- Awarded for: Outstanding scientific work
- Sponsored by: ETH Zurich Foundation
- Location: Zürich
- Country: Switzerland
- First award: 2009; 17 years ago
- Website: https://www.ethz-foundation.ch/en/roessler-prize/

= Rössler Prize =

Scientific award for a young tenured professor at ETH Zurich

The Rössler Prize, offered by the ETH Zurich Foundation, is a monetary prize that has been awarded annually since 2009 to a promising young tenured professor of the ETH Zurich in the middle of an accelerating career. The prize of 200,000 Swiss Francs is financed by the returns from an endowment made by Max Rössler, an alumnus of the ETH. The prize money has to be used for the research of the laureate.

────

§ Your tasks
1) Render this sentence from the Rössler Prize entry in Spanish: "The prize money has to be used for the research of the laureate."
2) In two sentences, summarize the Rössler Prize entry.
3) List every label that appears before a colon in the summary lines at the top of the Rössler Prize entry.
Rely only on the Rössler Prize entry and bring in no outside knowledge.

────

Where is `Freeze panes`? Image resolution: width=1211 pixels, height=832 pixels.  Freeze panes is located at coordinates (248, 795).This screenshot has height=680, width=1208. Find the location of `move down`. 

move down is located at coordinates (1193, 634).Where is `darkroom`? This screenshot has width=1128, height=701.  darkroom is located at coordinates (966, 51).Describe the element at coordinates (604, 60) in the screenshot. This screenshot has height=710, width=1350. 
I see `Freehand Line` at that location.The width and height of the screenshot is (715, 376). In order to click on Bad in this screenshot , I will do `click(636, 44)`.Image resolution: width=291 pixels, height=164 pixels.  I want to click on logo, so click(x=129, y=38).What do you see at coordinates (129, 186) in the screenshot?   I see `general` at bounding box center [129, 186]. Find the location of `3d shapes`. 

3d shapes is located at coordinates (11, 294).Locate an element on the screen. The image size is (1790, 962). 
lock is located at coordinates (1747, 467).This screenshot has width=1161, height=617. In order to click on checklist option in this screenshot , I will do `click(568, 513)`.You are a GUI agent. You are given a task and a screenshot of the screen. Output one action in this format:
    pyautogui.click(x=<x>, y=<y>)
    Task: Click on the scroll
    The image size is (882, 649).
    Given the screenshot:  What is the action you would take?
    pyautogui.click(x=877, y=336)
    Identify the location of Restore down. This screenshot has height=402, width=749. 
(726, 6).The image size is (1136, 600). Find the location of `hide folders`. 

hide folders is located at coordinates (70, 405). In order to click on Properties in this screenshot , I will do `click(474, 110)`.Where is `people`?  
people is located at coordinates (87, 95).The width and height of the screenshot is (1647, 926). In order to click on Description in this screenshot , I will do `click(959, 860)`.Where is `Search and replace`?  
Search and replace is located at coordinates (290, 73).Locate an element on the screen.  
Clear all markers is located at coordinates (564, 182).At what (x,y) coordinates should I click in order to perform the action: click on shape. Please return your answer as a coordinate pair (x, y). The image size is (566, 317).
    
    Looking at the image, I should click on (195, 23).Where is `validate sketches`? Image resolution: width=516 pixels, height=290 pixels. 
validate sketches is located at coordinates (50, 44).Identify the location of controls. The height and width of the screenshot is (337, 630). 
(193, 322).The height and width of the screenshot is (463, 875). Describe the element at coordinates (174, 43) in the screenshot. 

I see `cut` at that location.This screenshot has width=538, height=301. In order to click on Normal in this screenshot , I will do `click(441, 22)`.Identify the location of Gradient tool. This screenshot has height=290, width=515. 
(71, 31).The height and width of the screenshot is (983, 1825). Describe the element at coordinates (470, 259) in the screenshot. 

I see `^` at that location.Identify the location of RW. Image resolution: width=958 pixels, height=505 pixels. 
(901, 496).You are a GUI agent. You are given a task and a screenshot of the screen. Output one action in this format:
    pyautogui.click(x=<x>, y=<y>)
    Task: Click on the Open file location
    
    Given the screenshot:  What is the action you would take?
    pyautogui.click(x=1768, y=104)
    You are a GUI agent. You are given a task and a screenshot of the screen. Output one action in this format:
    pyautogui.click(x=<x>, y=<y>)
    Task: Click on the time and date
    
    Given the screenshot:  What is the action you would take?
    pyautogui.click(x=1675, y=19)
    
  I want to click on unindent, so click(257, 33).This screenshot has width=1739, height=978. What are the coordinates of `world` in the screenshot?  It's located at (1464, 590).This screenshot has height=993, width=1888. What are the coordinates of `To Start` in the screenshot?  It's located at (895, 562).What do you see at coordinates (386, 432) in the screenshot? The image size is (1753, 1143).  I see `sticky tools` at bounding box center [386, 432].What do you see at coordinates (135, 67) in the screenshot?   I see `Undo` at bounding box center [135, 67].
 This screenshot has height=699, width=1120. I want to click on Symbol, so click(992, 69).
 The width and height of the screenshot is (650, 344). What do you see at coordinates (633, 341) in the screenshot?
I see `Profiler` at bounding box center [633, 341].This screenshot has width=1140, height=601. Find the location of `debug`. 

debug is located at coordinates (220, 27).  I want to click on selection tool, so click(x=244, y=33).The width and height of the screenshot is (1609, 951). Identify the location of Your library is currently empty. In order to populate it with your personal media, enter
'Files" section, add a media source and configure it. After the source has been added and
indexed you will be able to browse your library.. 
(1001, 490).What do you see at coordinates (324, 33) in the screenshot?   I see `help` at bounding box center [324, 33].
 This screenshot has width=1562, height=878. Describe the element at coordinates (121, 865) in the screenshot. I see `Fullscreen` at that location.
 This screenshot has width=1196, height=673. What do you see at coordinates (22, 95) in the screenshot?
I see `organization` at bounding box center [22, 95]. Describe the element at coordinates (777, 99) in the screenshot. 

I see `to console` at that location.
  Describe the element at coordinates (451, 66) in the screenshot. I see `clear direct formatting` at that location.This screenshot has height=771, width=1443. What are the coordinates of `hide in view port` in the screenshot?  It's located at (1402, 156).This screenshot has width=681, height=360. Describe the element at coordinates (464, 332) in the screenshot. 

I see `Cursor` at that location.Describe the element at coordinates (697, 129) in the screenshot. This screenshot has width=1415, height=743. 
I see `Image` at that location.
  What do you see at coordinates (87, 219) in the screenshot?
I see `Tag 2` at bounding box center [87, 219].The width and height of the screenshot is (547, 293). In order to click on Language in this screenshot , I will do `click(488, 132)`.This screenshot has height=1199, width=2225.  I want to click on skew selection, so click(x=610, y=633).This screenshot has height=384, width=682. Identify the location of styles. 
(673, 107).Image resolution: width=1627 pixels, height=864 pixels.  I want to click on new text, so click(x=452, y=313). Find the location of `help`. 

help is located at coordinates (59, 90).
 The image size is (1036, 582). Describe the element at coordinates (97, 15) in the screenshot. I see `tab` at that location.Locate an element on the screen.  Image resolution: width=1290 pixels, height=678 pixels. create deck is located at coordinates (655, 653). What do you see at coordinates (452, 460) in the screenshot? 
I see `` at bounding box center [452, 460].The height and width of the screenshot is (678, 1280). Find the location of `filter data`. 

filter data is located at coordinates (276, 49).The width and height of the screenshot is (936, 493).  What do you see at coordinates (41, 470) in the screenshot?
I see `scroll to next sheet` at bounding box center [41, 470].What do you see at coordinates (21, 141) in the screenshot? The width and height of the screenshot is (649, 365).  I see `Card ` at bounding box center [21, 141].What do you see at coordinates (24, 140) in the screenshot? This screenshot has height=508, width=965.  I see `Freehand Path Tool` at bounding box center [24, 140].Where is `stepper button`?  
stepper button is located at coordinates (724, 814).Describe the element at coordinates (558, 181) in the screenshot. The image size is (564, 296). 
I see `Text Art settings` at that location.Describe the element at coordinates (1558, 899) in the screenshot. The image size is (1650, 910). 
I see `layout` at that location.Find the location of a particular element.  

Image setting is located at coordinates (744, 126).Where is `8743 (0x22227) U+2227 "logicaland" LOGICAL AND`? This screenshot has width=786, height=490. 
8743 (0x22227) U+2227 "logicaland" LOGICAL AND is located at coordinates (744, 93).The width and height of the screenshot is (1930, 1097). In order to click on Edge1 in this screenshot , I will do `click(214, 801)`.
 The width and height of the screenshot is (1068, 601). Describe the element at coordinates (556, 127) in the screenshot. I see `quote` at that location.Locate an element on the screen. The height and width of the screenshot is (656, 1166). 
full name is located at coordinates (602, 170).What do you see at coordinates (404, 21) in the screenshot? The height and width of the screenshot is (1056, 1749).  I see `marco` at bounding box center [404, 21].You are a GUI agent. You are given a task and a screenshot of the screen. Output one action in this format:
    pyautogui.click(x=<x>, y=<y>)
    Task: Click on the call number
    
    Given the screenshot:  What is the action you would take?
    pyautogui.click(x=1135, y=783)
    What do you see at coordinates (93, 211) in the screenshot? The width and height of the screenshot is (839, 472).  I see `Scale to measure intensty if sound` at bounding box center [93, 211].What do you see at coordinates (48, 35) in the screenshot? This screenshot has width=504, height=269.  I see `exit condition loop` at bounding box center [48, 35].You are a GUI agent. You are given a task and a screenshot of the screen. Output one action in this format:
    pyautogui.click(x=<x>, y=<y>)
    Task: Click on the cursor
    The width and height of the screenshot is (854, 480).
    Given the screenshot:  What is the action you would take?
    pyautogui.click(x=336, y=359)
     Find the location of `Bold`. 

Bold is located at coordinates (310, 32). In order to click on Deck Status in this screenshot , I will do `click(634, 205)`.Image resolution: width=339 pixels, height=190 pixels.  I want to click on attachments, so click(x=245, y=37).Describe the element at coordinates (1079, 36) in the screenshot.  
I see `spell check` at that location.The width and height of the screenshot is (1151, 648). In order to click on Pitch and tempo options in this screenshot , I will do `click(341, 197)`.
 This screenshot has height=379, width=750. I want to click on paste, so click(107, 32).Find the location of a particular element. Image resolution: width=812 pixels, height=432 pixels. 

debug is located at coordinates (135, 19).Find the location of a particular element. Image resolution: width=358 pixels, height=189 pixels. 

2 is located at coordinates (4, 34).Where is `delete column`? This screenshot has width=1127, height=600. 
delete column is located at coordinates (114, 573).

────

§ Answers for each item
1) El dinero del premio debe utilizarse para la investigación de la persona galardonada.

2) Since 2009, the ETH Zurich Foundation has awarded the Rössler Prize each year to a promising young tenured professor at ETH Zurich in the middle of an accelerating career. The prize is worth 200,000 Swiss Francs, is funded by the returns from an endowment made by ETH alumnus Max Rössler, and must be spent on the laureate's research.

3)
- Awarded for
- Sponsored by
- Location
- Country
- First award
- Website